■ **THE REQUEST**
Continue the forum post about the risks of Webkit becoming the only browser engine, starting after its last sentence.

■ **QUOTED TEXT**
However, if there's one thing to learn from history, it's that situations
change and usually in unpredictable ways. I have no idea what possible up-set
to the computing landscape could arrive and make Webkit unfeasible, but I'm
pretty sure something will change eventually, and wouldn't it be nice if we
had a backup plan?

Also, consider what might happen if Webkit _were_ the only browser engine.
Sure, Webkit moves at a fast pace now, when it has competition from both other
browsers and native apps, but consider that the two biggest supporters of
Webkit both benefit directly from people using native apps over web-apps.
Sure, they benefit from web-apps too, but Apple in particular gets actual
revenue directly from native apps, so if they didn't have other browsers to
compete with, maybe Webkit wouldn't be as shiny and cutting-edge as it is. I
mean, it already renders existing websites, and anything that needs abilities
the current web-platform doesn't support can just be implemented as a native
app, right?

■ **MATERIAL**

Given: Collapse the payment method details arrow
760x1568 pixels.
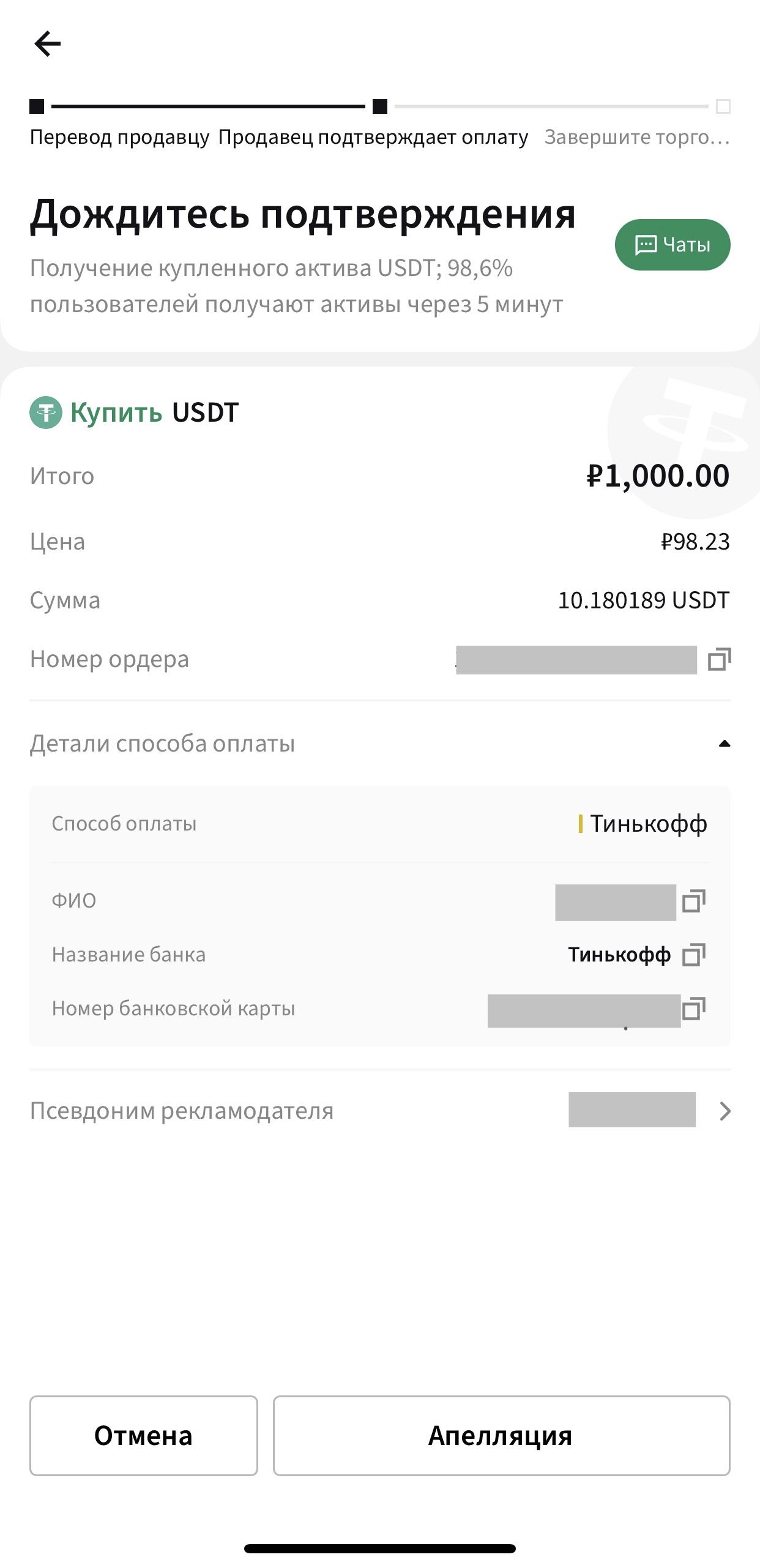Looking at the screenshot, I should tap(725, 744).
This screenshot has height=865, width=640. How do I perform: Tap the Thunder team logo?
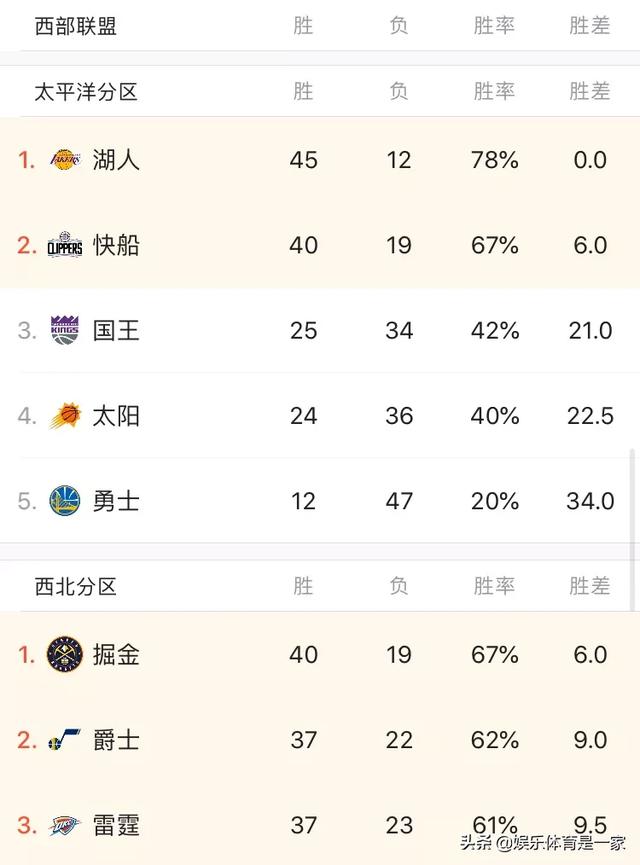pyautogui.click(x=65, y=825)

■ **ANSWER TO THIS TASK**
 _> If you need to create a completely different engine do it, but only
because there is an important difference and reason to do so._

The thing is, if Webkit were the only browser-engine, even if you did come up
with some completely different engine, your idea would be useless. You
wouldn't be able to achieve compatibility with existing sites without
mimicking all the weird bugs and corner-cases of Webkit, which would not be
feasible, and if your idea is so completely different you can't just fork the
Webkit code and add your idea on top.

 _> You could achieve all the dreams Mozilla has AND use Webkit at the same
time._

"all the dreams Mozilla has" is pretty much "make sure there are always
multiple independent, interoperable implementations of the Web technology
stack", so no, that wouldn't really be possible. :)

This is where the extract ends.